EXTRACTED MATERIAL:

───

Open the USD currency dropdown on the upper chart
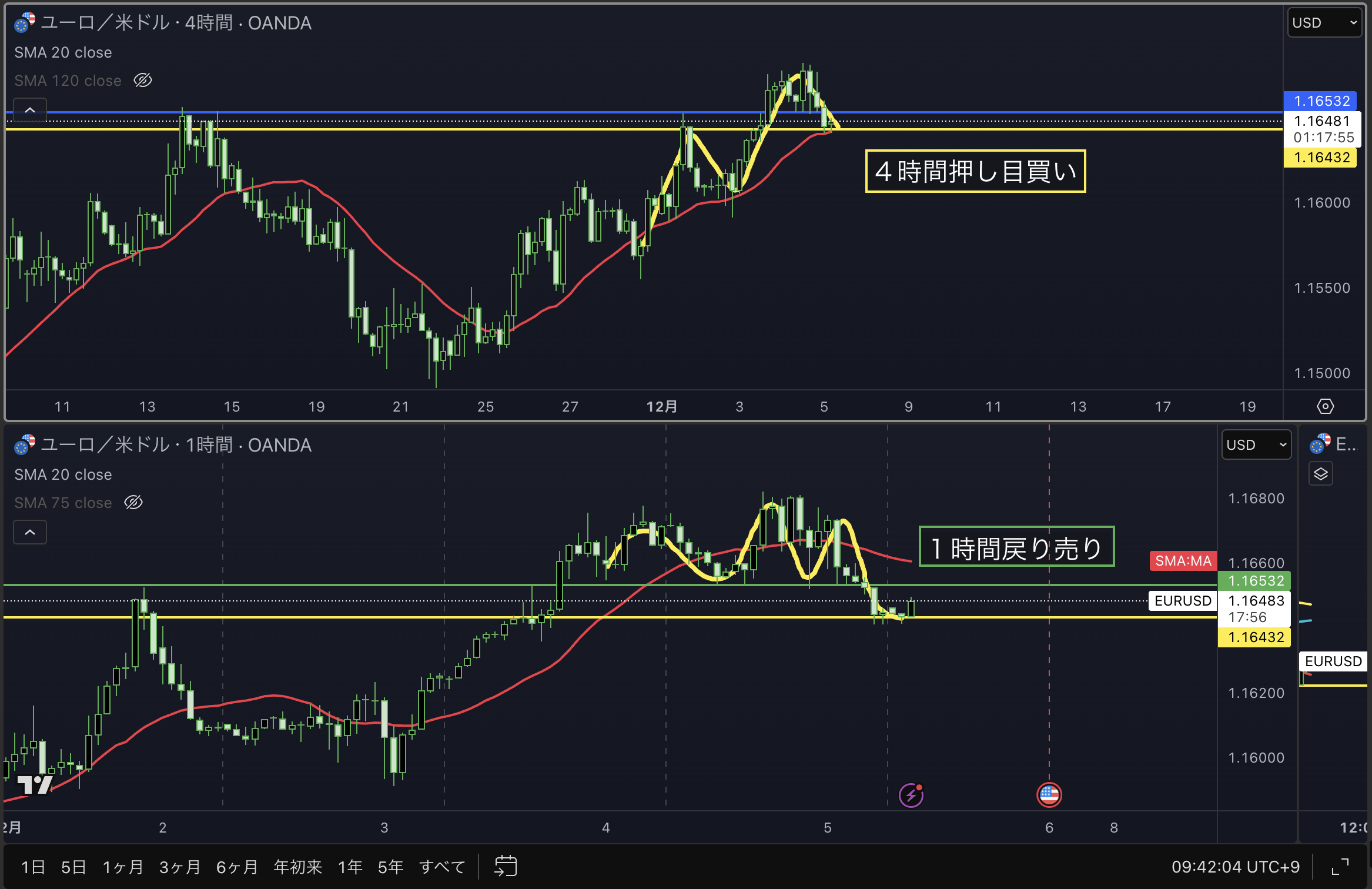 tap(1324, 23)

───

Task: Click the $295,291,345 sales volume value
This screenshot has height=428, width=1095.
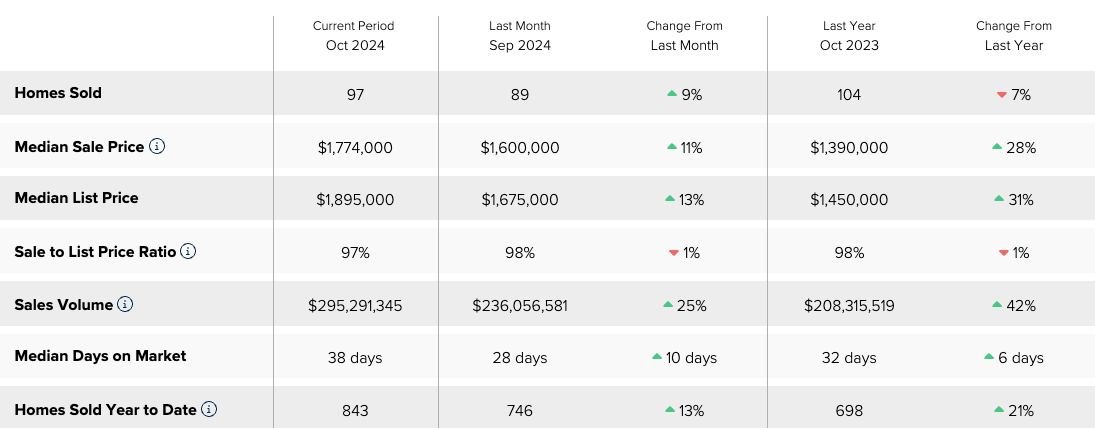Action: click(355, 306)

───

AIM:
Could you output, word for word, the records from the line with "Open the USD" up to and including the line with "tap(1324, 23)", leaving the pictures out?

TASK OUTPUT:
Open the USD currency dropdown on the upper chart
 tap(1324, 23)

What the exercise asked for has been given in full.